Dramaturgia fraca e autismo cênico marcam peça inspirada em Beckett

LUIZ FERNANDO RAMOS
ENVIADO ESPECIAL A CURITIBA

O amor costuma render boas histórias, inclusive nas estranhas formas de dramaturgia de hoje. Não é o caso de "Nosso Estranho Amor", na mostra oficial do Festival de Curitiba. O espetáculo é frágil enquanto relato amoroso e como diálogo com as questões do teatro contemporâneo com que parece flertar.
A inspiração vem de algumas novelas curtas de Samuel Beckett, como "Primeiro Amor", em que moradores de rua travam um namoro lacônico. Para começar, não há sombra da potência da literatura de Beckett nem qualquer vestígio de seu teatro. Dois signos clássicos do teatro naturalista, um banco de jardim e um armário de quarto, ocupam a cena e sugerem um registro da vida urbana.
Quando o ator e dramaturgo João Valadares começa a falar, no solilóquio em que se revela um jovem deserdado que se viu expulso de casa para a rua, a atriz Fabiana Loyola já está em cena e se movimenta em torno do armário numa sequência de ações de uma coquete.
Logo se percebe que a proximidade física não implicará relação.

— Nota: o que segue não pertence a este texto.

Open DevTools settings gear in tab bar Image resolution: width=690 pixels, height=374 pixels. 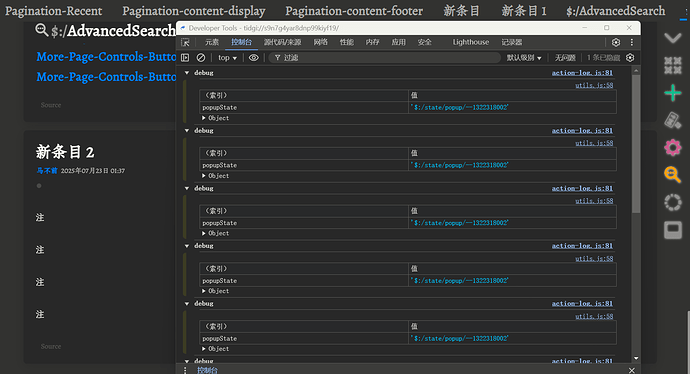pos(616,42)
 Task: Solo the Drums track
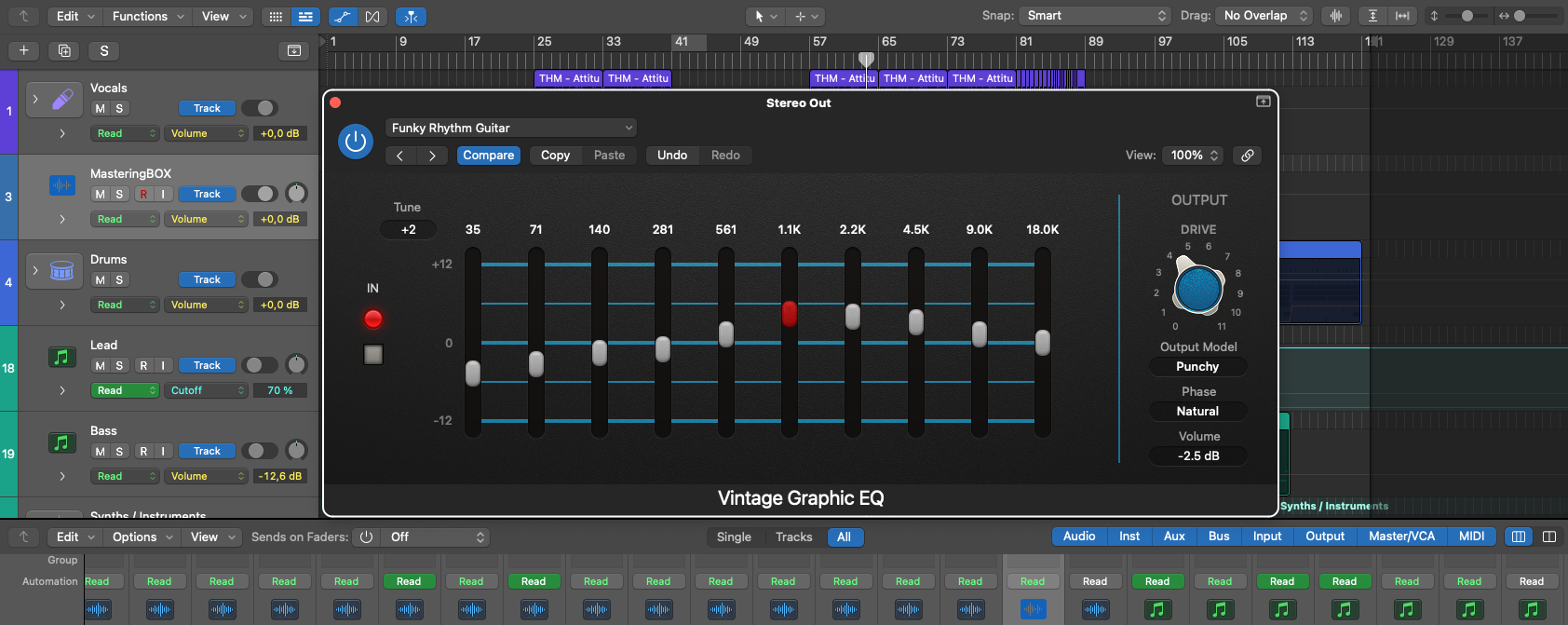[x=119, y=280]
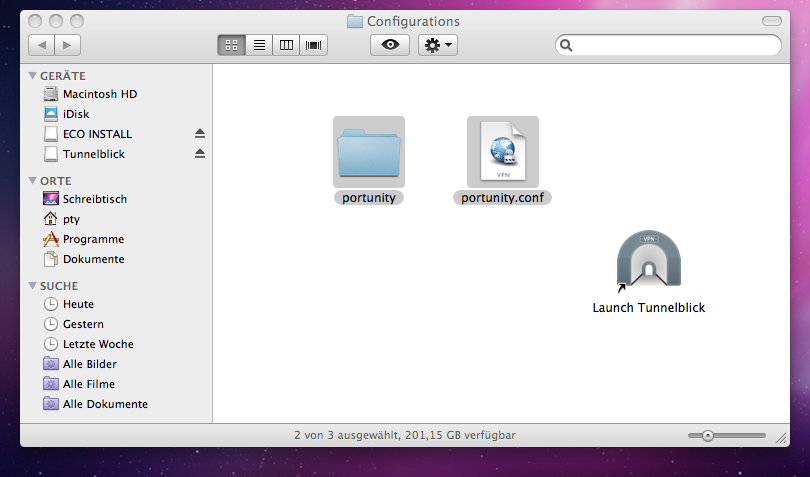Eject the Tunnelblick disk image
The width and height of the screenshot is (810, 477).
[x=199, y=154]
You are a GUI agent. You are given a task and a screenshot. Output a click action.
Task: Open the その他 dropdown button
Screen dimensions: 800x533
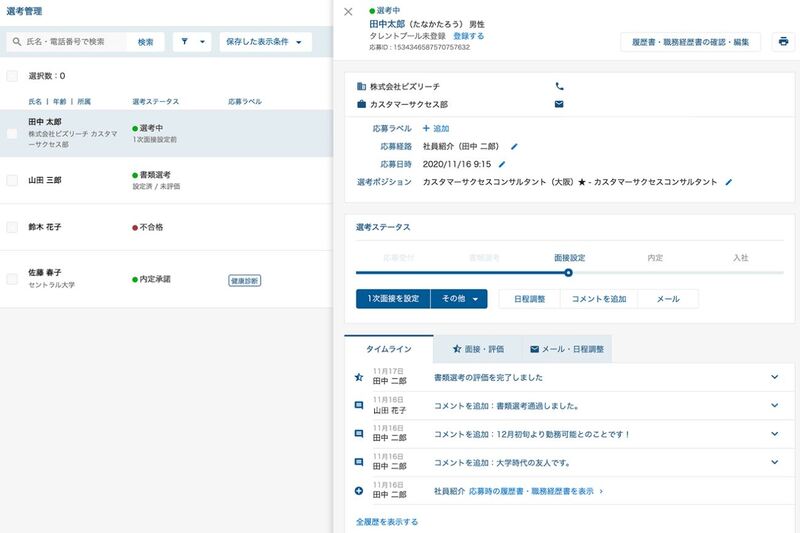coord(459,299)
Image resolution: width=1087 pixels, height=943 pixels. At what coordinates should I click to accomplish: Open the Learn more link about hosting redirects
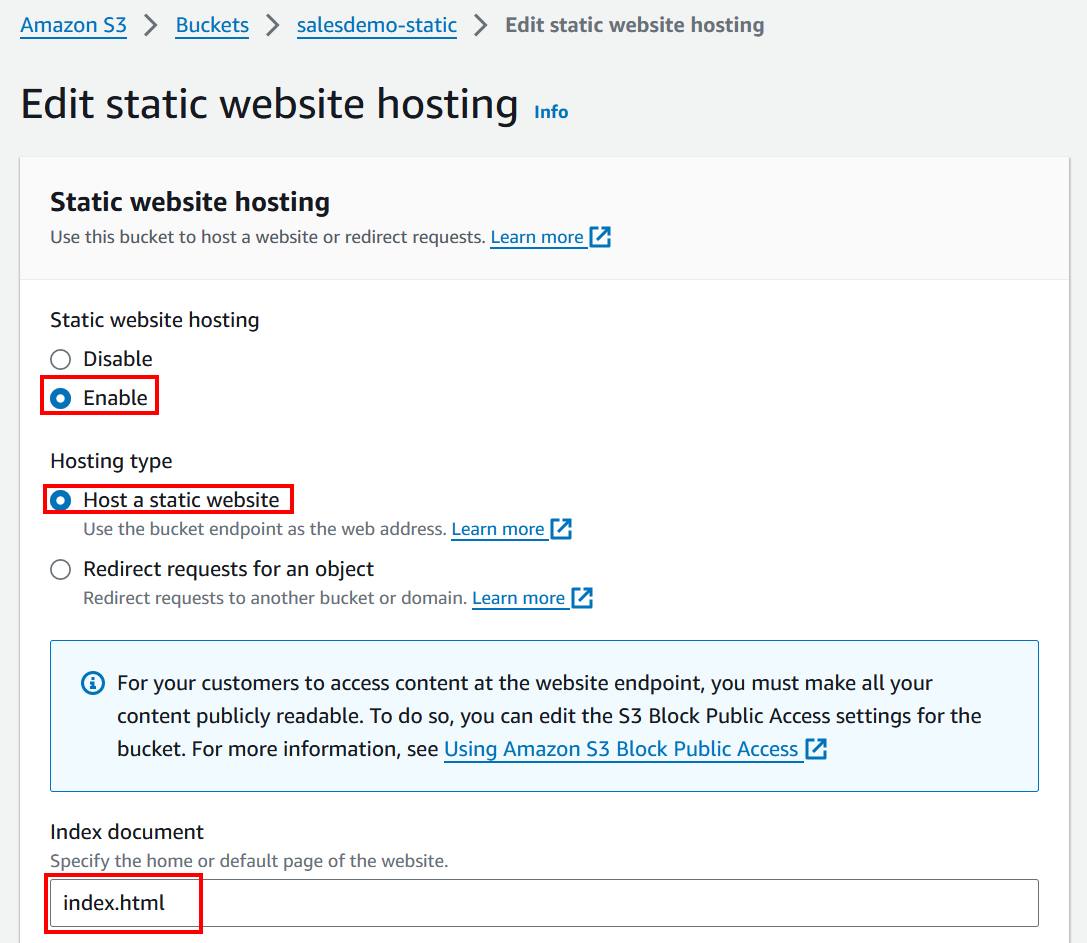pyautogui.click(x=519, y=597)
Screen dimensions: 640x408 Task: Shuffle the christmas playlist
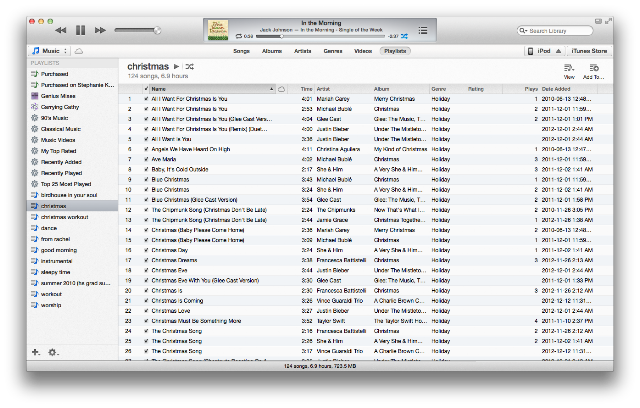[x=190, y=67]
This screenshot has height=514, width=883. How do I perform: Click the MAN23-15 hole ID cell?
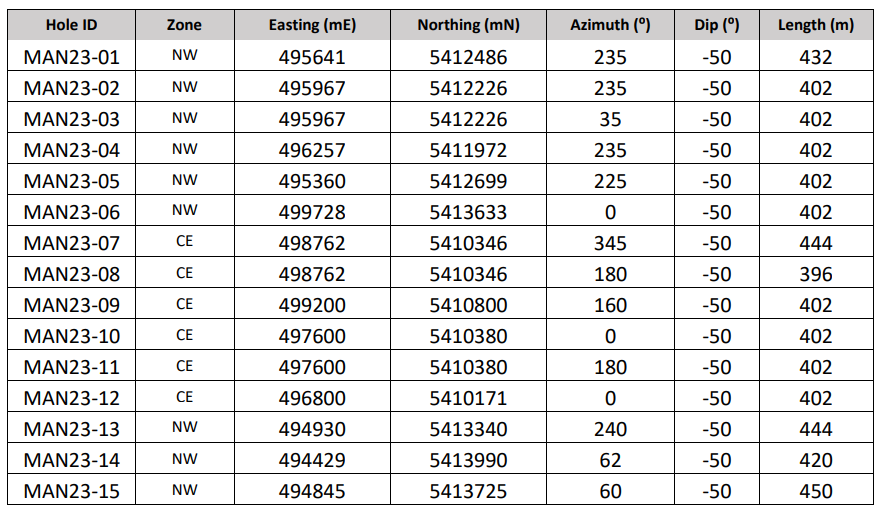pyautogui.click(x=72, y=490)
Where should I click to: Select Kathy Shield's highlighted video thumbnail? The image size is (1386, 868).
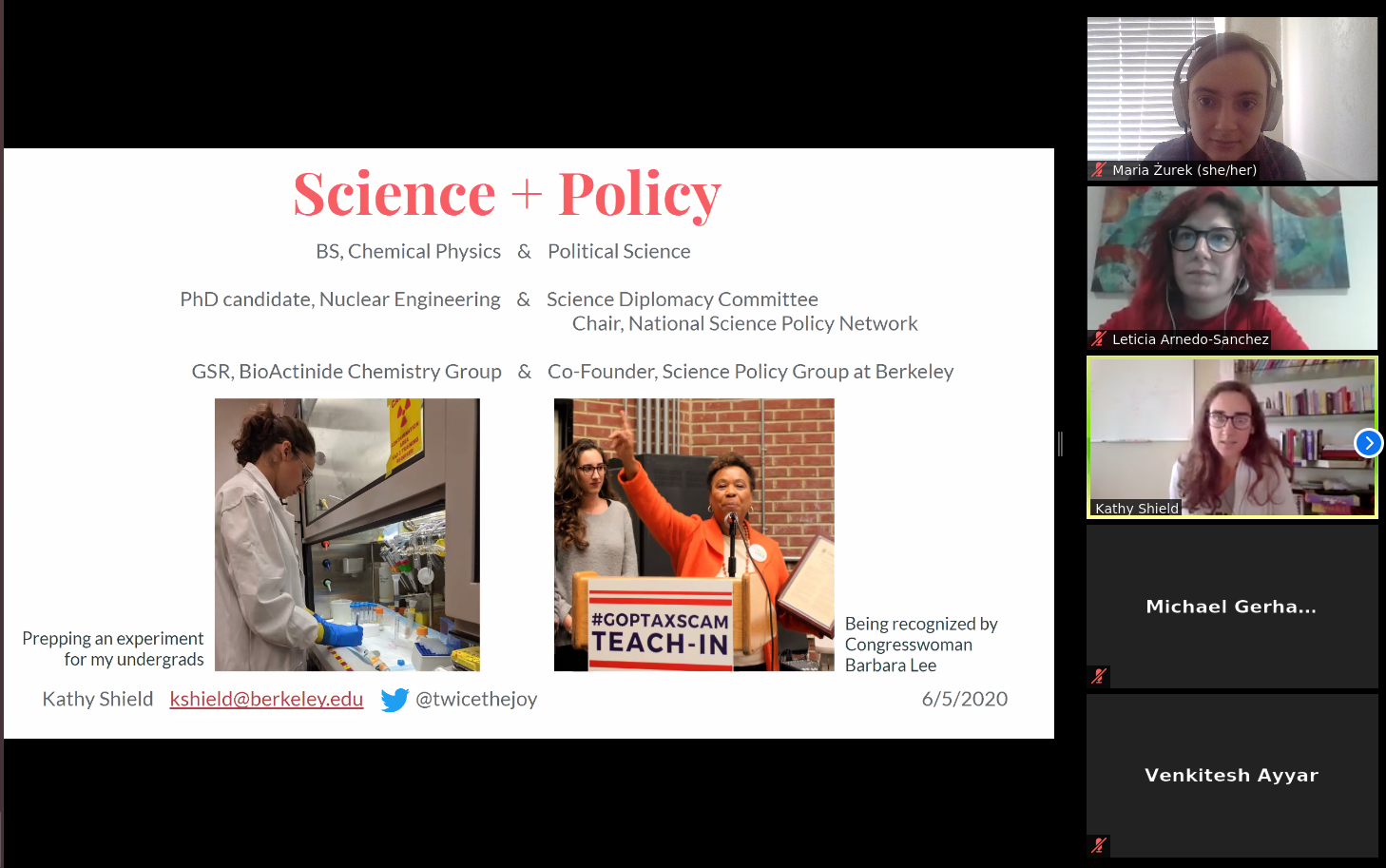pos(1231,437)
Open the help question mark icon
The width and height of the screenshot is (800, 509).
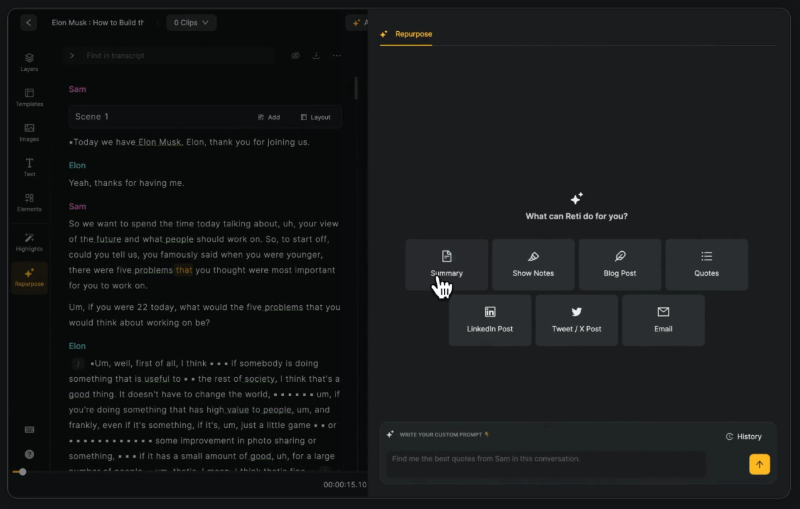click(29, 454)

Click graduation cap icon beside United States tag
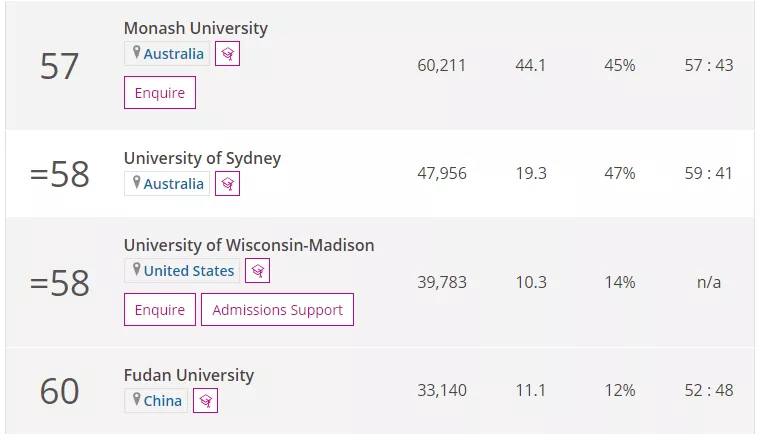[x=257, y=271]
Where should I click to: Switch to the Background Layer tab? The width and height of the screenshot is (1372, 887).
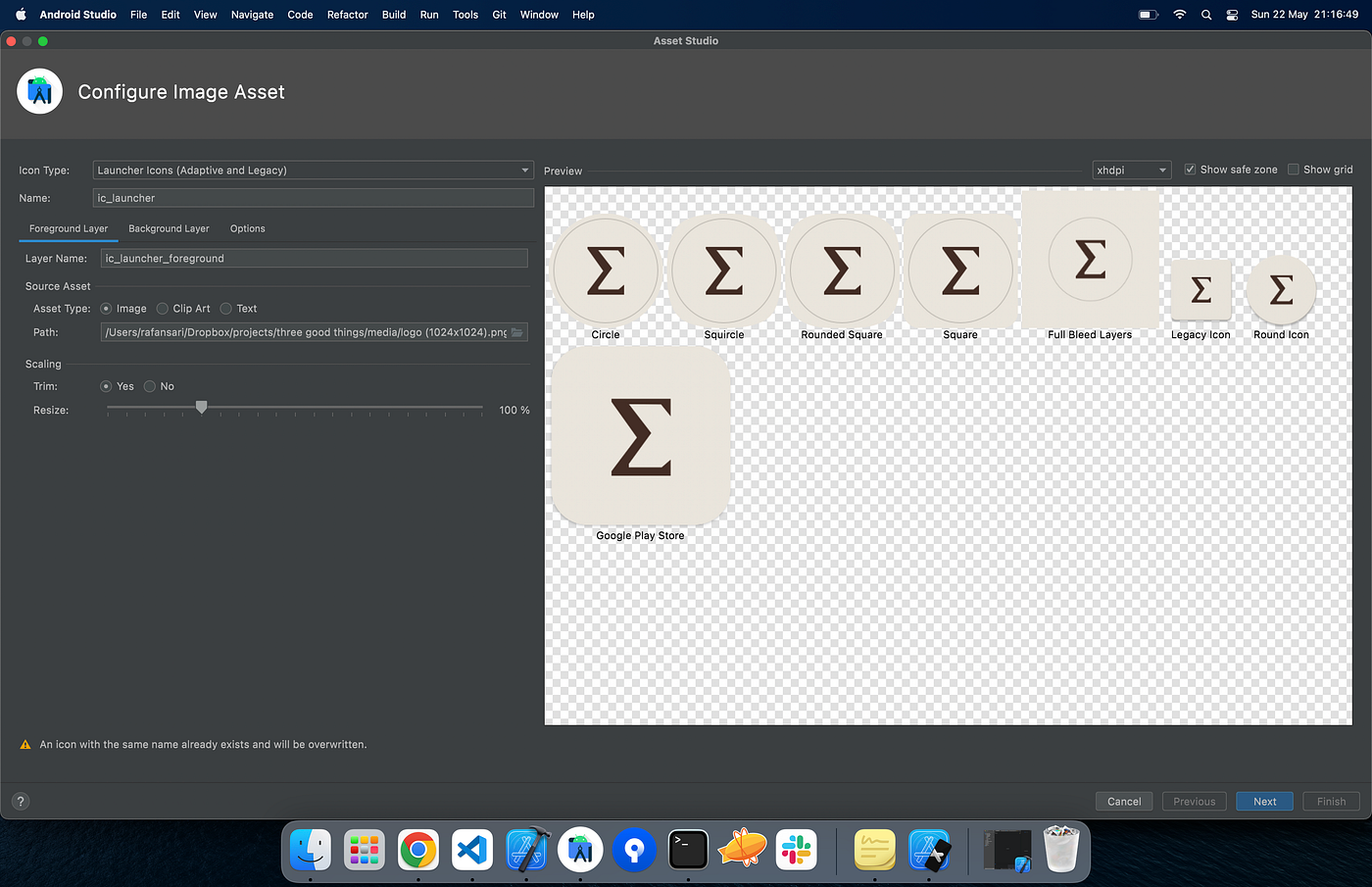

Ao contrário do que o realismo do ambiente sugeriria, eles se ignoram e passam boa parte do espetáculo adiando estudadamente seu encontro e, mesmo quando ele acontece, permanecendo nessa afetação de autonomia.
A impossibilidade dos diálogos dramáticos e o inexorável caráter narrativo das falas dos personagens, que já não trocam entre si e se autoapresentam, é uma das marcas do drama modernista que se tornará mais aguda nas experimentações contemporâneas. Todo teatro que recusa a mimesis realista de reconstituição plena da vida incorre nessa circunstância.
O que diferencia as experiências bem-sucedidas das falhadas é a potência da cena que se instaura e a capacidade dos atores de transcenderem o plano ficcional e estarem de fato presentes. O jogo de verossimilhança se transfere para o aqui agora deste estado de presença, que é ou não autêntico, valendo por si e não por qualquer texto ou ficção subjacente.
No caso da encenação de Cláudio Dias, o estímulo aos atores é no sentido de uma autossuficiência lírica, que os isola em um autismo cênico e esquece a interlocução com o público. O ator diz as falas embevecido com o próprio texto, enquanto a atriz repete fragmentos de canções de Caetano Veloso. Dois músicos tentam preencher, com arranjos de cordas das músicas do compositor, o hiato que se vai criando, mas só conseguem carregar a cena de tom melodramático.
Se há alguma coisa que se salva são os pouco momentos de contato físico entre os personagens, que transcendem os impróprios maneirismos naturalistas e alcançam uma expressividade corporal mais interessante. É, contudo, muito pouco para tantos equívocos. Estranho é que um trabalho tão fraco esteja numa mostra que se quer representativa do melhor teatro brasileiro.

O crítico LUIZ FERNANDO RAMOS viaja a convite da organização do Festival de Curitiba.